Today, we might call a gathering of people a “tribe,” defined as a group of people, large or small, who are connected to one another, a leader and an idea. Black Lives Matter, #MeToo and even the produce industry and the PMA Board of Directors are all tribes. So too are your Instagram followers, family members, Facebook friends and co-workers.
The King Street Gang was limited to the distance our moms would let us pedal our Stingrays, but in his book “Tribes,” author Seth Godin notes how the Internet has eliminated previous barriers of geography, cost and time to forming and participating in tribes. Godin notes that you can’t have a tribe without a leader — and you can’t be a leader without a tribe.
While you might not recognize it, you too belong to a tribe — the produce business, which produces healthy products that people crave and that can make a difference in their lives. Being part of those who grow, distribute and bring produce to market is something we can believe in and something that matters. But during the past five years and during the next 10, we will see an entire generation of our great tribal leaders leave the industry.
People like Bruce Peterson, Dave Eldredge, Rick Antle, Bob DiPiazza, Jeff Garguilo, Ed Kershaw, Steve Kenfield, Steve Church, Miles Reiter, Andy D’Arrigo and many others too numerous to mention have led our tribe and the produce movement. Who’s going to lead our tribe into the future?
Leadership is about creating change you believe in. Change is hard, frightening, and can often feel like a threat instead of an opportunity. As Godin notes, the easiest thing to do is react, and that’s not leadership.

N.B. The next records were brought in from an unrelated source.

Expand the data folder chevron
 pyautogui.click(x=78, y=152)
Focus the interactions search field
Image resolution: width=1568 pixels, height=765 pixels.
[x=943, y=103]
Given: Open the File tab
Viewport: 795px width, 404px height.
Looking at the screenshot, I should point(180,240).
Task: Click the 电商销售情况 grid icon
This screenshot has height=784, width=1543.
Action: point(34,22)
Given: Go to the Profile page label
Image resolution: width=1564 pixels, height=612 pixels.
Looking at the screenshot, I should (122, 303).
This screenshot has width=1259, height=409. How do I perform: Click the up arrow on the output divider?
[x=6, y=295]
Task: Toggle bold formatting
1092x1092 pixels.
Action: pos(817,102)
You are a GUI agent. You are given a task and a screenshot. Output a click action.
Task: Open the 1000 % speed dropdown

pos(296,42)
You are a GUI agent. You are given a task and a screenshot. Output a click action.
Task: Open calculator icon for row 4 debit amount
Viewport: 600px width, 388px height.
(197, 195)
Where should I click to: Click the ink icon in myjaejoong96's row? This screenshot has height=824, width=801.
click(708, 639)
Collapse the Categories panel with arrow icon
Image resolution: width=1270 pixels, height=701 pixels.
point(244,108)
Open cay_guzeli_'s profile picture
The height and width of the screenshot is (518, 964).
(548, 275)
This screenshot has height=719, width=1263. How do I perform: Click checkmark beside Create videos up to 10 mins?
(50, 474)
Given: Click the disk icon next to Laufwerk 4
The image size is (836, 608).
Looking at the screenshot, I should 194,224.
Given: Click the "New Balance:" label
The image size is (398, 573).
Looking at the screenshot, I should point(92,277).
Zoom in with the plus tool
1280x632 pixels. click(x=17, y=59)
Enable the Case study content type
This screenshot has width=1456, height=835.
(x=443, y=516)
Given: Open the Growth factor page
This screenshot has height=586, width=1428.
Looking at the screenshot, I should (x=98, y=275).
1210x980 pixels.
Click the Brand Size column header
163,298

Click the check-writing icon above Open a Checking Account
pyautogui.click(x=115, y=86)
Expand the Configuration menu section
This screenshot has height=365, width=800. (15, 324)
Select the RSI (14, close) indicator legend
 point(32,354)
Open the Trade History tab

The second easiest thing to do is respond, seeing what’s going on around you and then acting upon that information. The hard part is initiating ideas and action — and that’s what real leaders do. Real leaders see something others don’t or that others are ignoring, and they jump on it. Leaders cause the events that others have to react to.
As the produce industry steps into the future, we’re in need of leaders who do not fear change. Leaders who are willing to take initiative and guide the next generation of the produce industry. Will you be part of the new tribal leadership?
If you are willing to step up to the plate, now is the time. Change seldom fails because it’s too early. It usually fails because it’s too late. And while not everyone may be a leader of the greater produce tribe, everyone can be a leader in their own organization or the various tribes to which they belong. Get involved. Look for and act on opportunities. Don’t fear change; rather — as Gandhi said — “Be the change you want to see.”